Beyond its ability to conduct electrons almost without resistance, graphene has amazing mechanical properties, including high strength that could one day make it useful in lightweight, robust structures—but flaws could detract from its electronic and mechanical properties.
“For an engineer interested in the mechanical properties of graphene to create atom-thick membranes, for instance, it would be very important to understand these kinds of properties, which could give rise to plastic deformation of the material,” says Phillip First, professor of physics at Georgia Institute of Technology.
“For instance, it may be that these defects are just one part of the kinetic pathway to failure for a strained sheet of graphene.”
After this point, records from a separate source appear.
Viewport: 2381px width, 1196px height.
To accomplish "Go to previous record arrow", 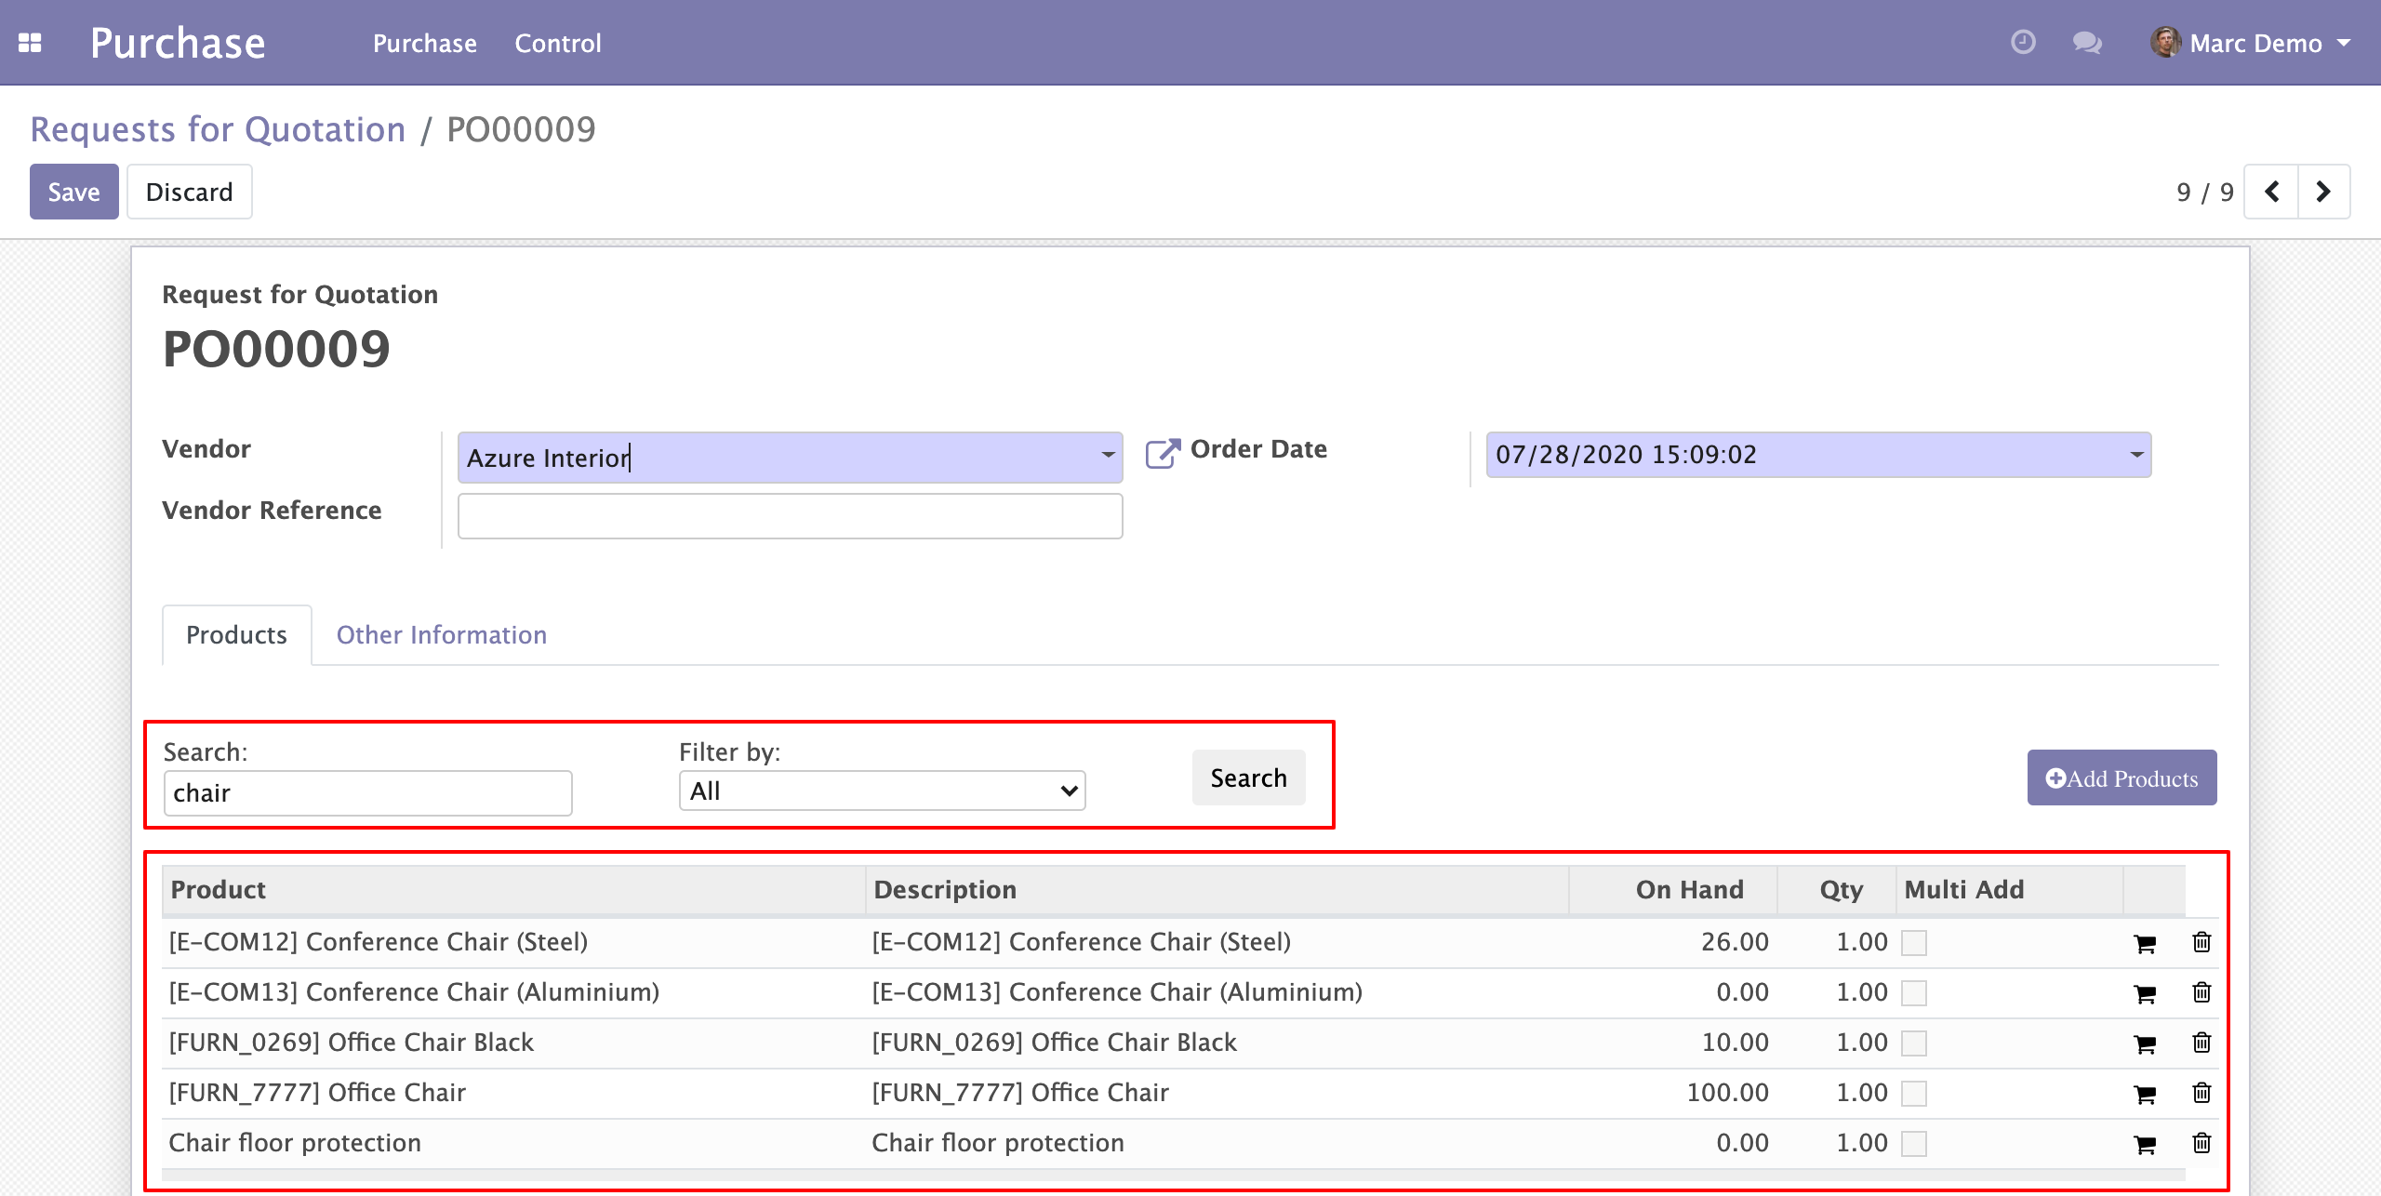I will 2271,192.
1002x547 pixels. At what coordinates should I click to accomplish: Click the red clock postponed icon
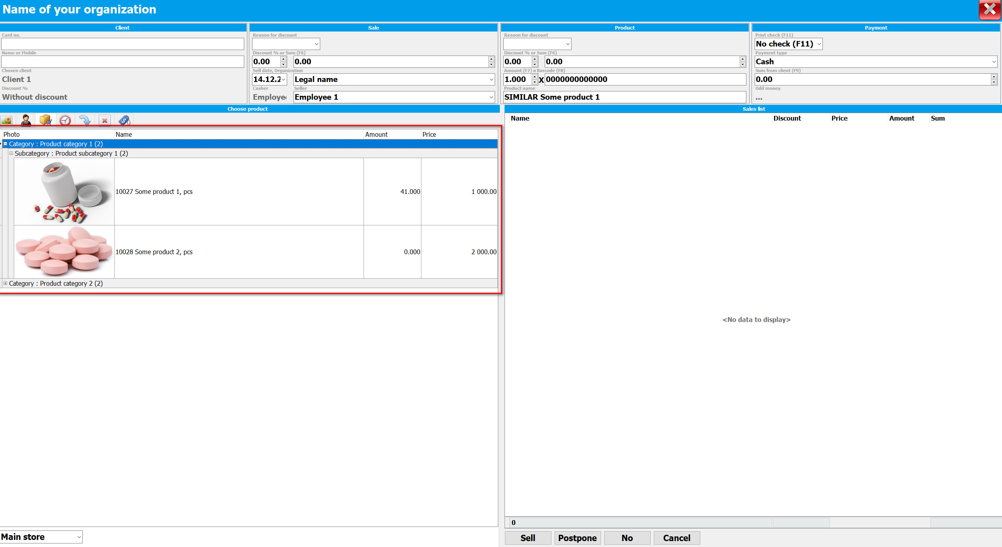click(65, 120)
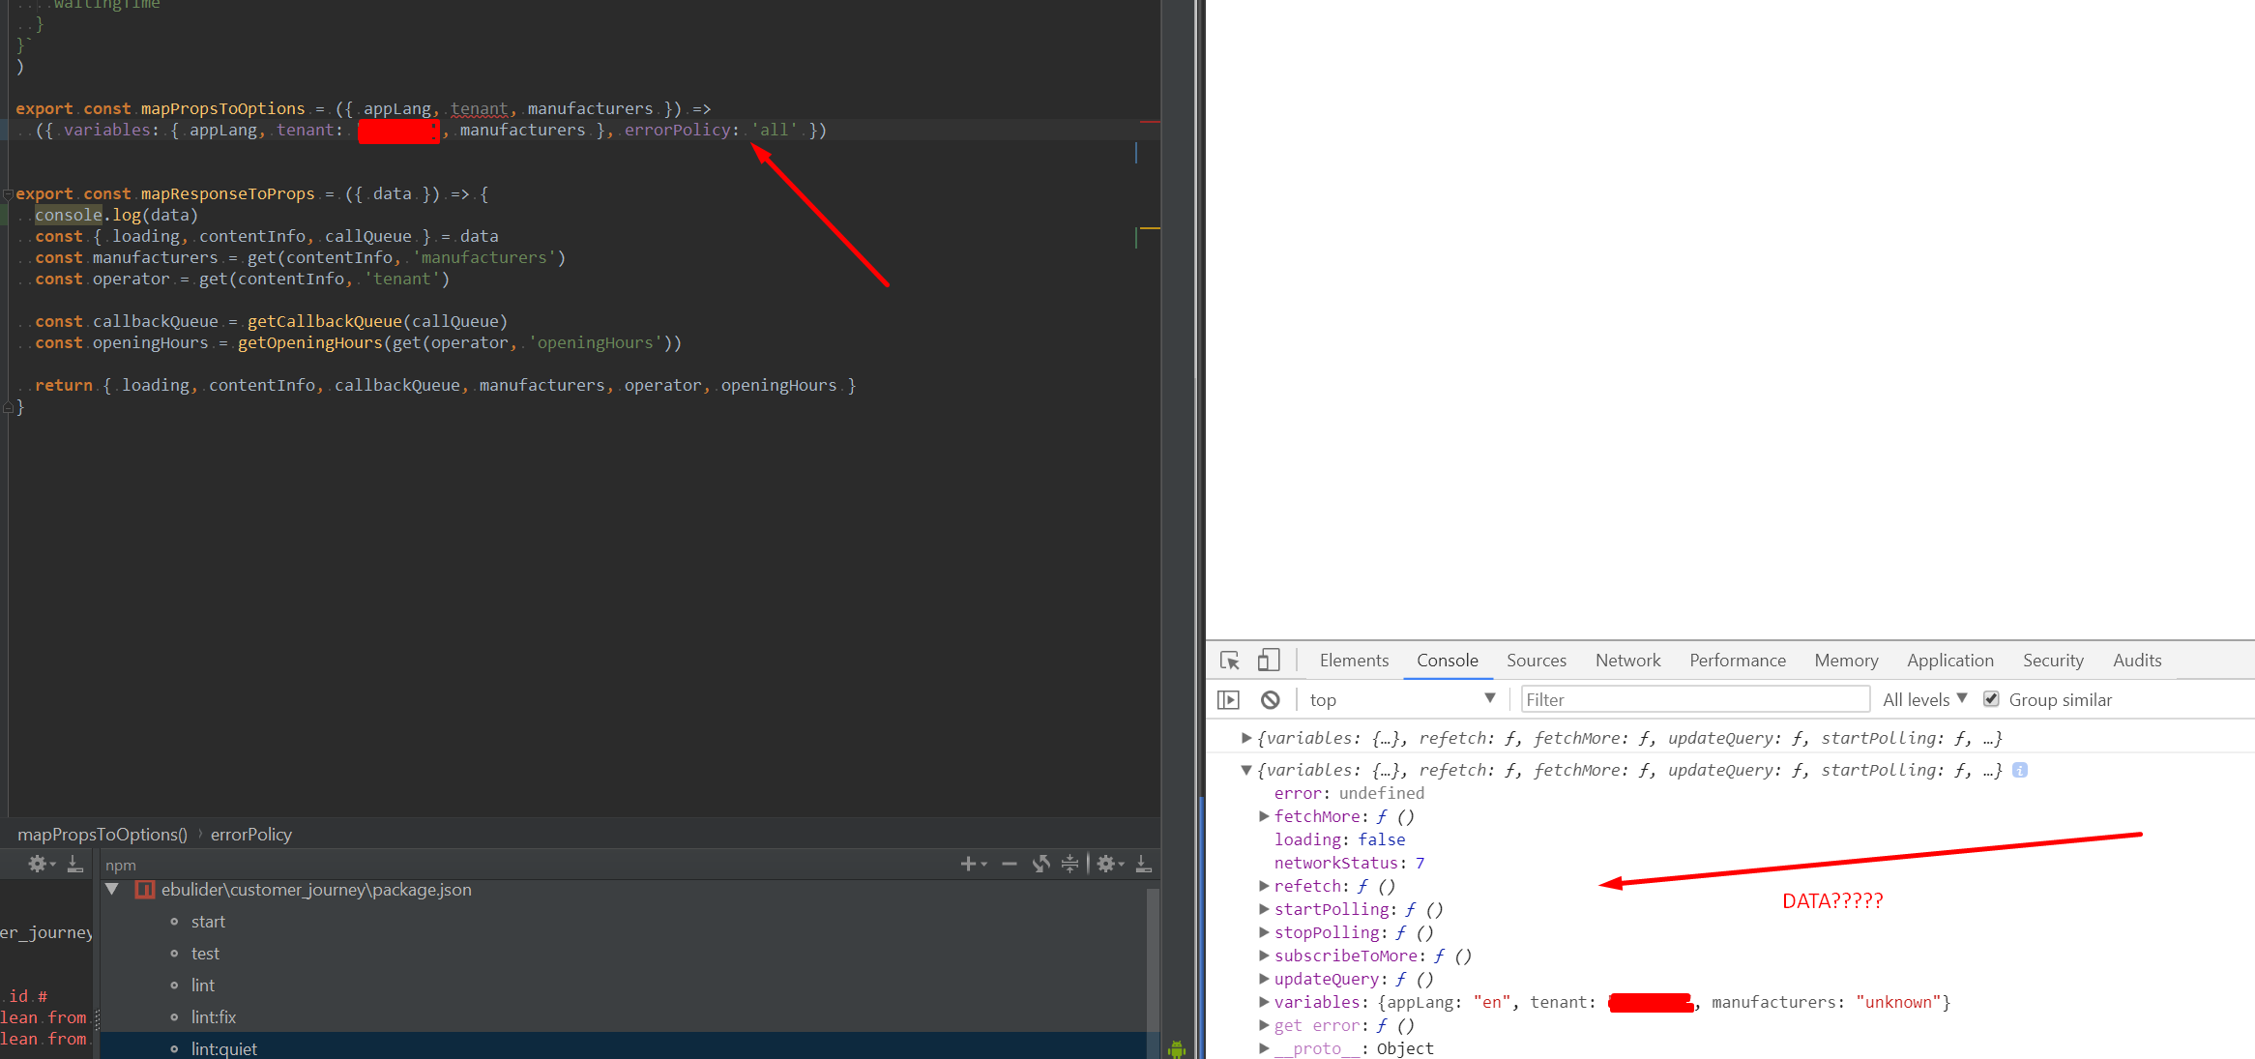Click the errorPolicy breadcrumb
This screenshot has width=2255, height=1059.
(x=250, y=835)
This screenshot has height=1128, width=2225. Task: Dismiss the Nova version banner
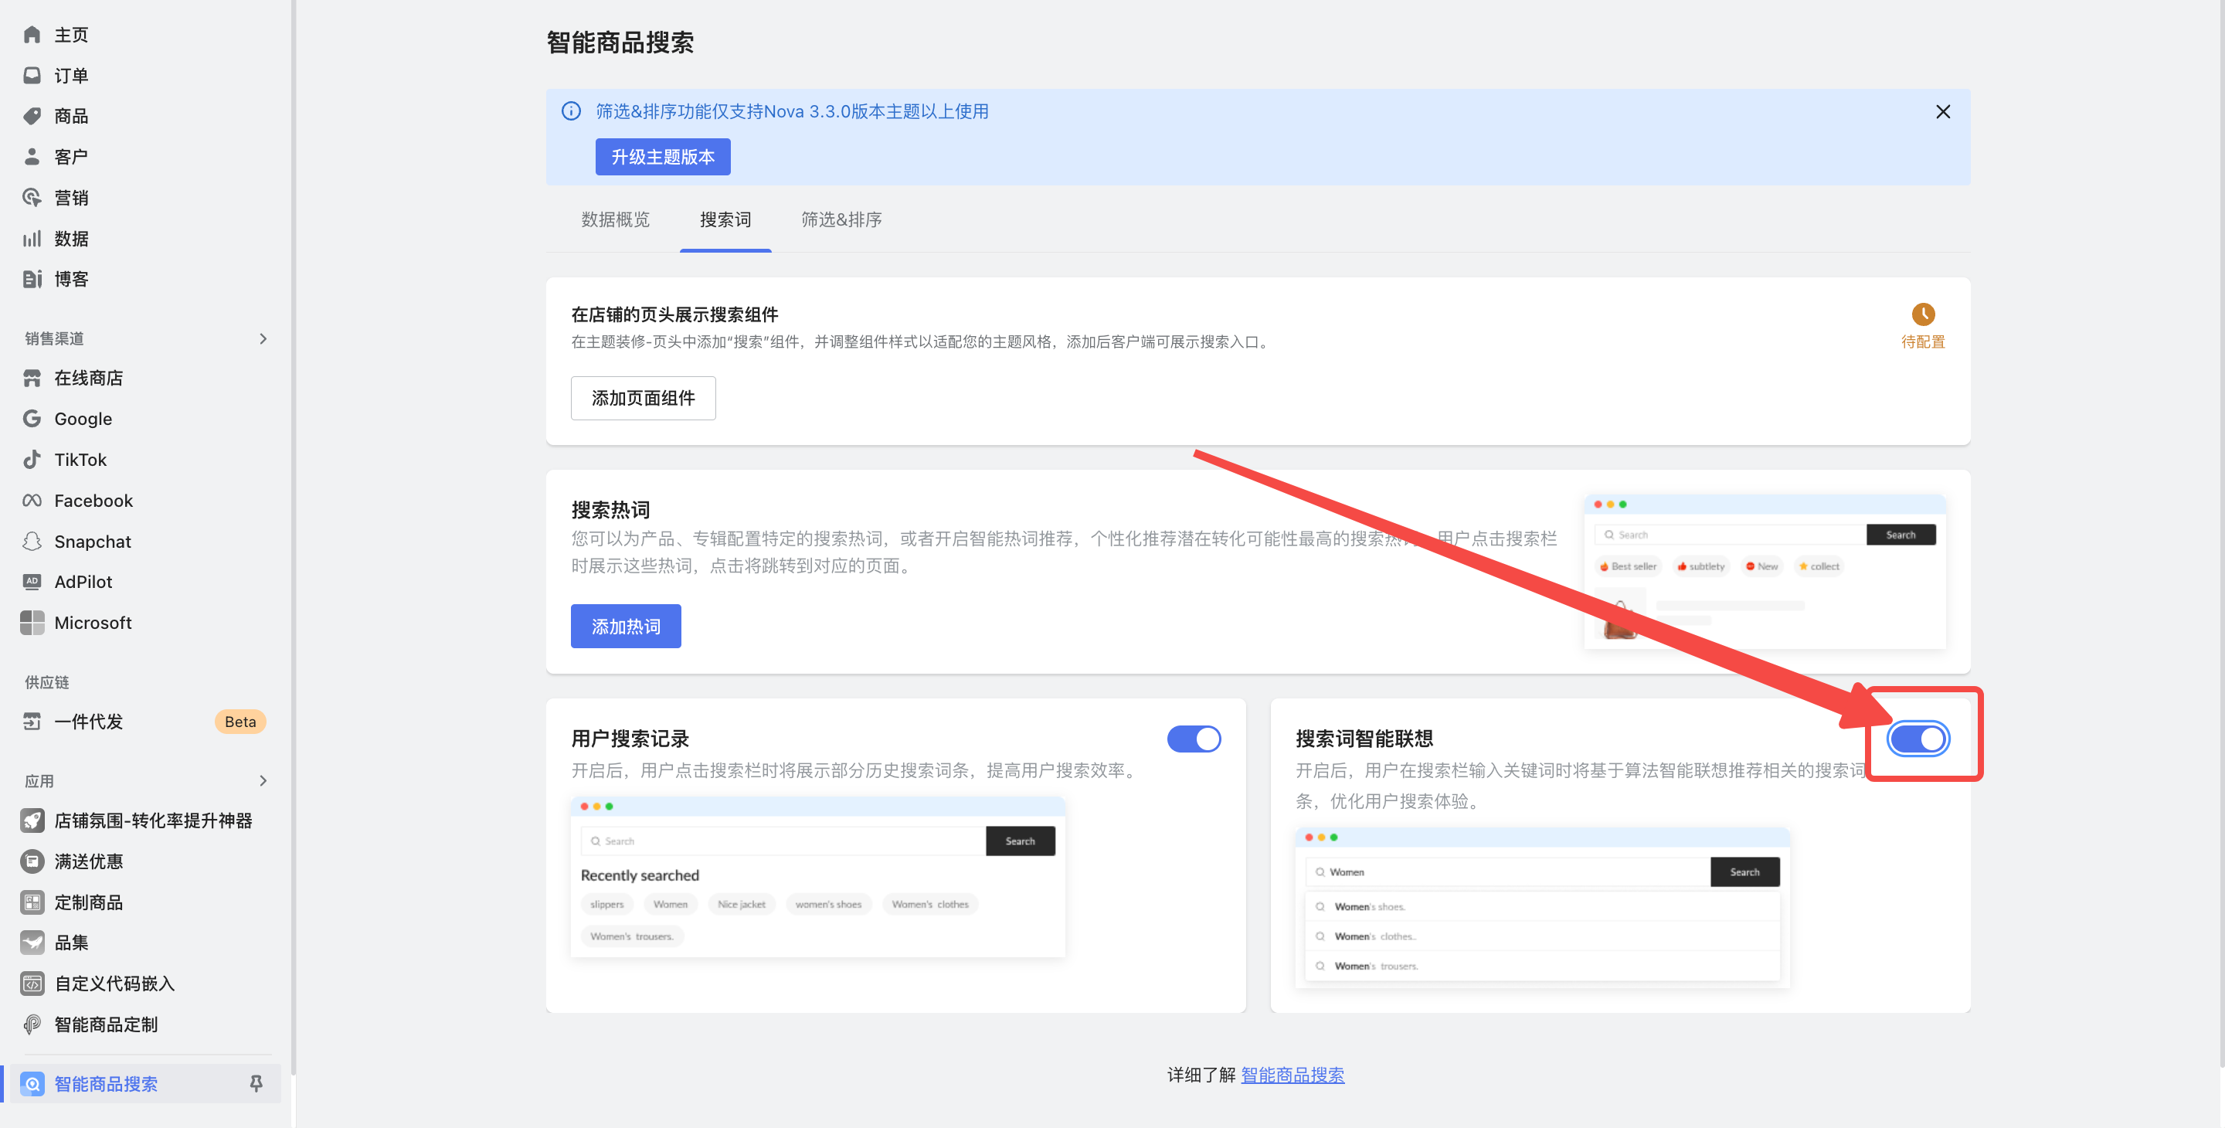[1943, 111]
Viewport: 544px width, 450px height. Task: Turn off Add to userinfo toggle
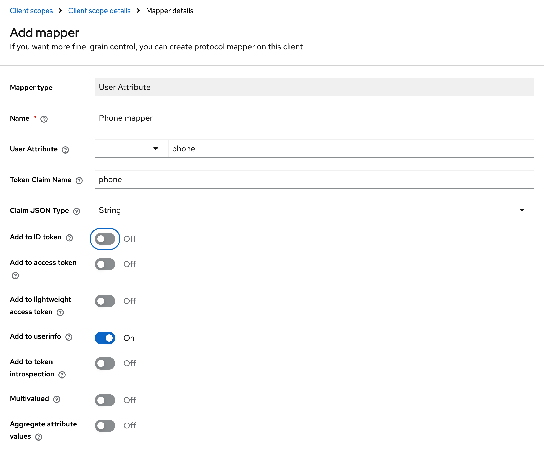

The new research is published in the journal Physical Review B.
For electronic applications, the defects could deflect electrons and cause backscattering that would increase the resistance of the material – like a rock in a stream slows the flow of water. However, improved growth techniques developed since the defect study began may eliminate that concern.
“With the growth techniques that have now been developed using silicon carbide, we typically do not see these defects,” he says. “The defects occur on material that we know to be of a lower quality because of the growth conditions or substrate preparation.”
Defects can appear due to the movement of carbon atoms at high temperatures. Rearrangements of graphene that require the least amount of energy involve switching from the standard six-member carbon rings to structures containing either five or seven atoms. Researchers have discovered that stringing five- and seven-member rings together in closed loops creates a new type of defect or grain boundary loop in the honeycomb lattice.
The fabrication process plays a big role in creating the defects.
“As the graphene forms under high heat, sections of the lattice can come loose and rotate,” says Eric Cockayne, a researcher at the National Institute of Standards and Technology (NIST).
“As the graphene cools, these rotated sections link back up with the lattice, but in an irregular way. It’s almost as if patches of the graphene were cut out with scissors, turned clockwise, and made to fit back into the same place. Only it really doesn’t fit, which is why we get these flowers.”
So far, only the flower defect, which is composed of six pairs of five- and seven-atom rings, has been observed. Modeling of graphene’s atomic structure suggests there might be a veritable bouquet of flower-like configurations. These configurations—seven in all—would each possess its own unique mechanical and electrical properties, Cockayne explains.
The researchers hope to next learn whether formation of the defects can be controlled and to clarify the role they play in the material’s mechanical properties.
“Graphene is strong and light, so the mechanical properties are of great interest,” he notes. “Understanding just how it rips apart is an interesting question that has important implications. But even with these defects, graphene is still spectacularly strong.”
The research was funded in part by the Semiconductor Research Corporation and by the National Science Foundation.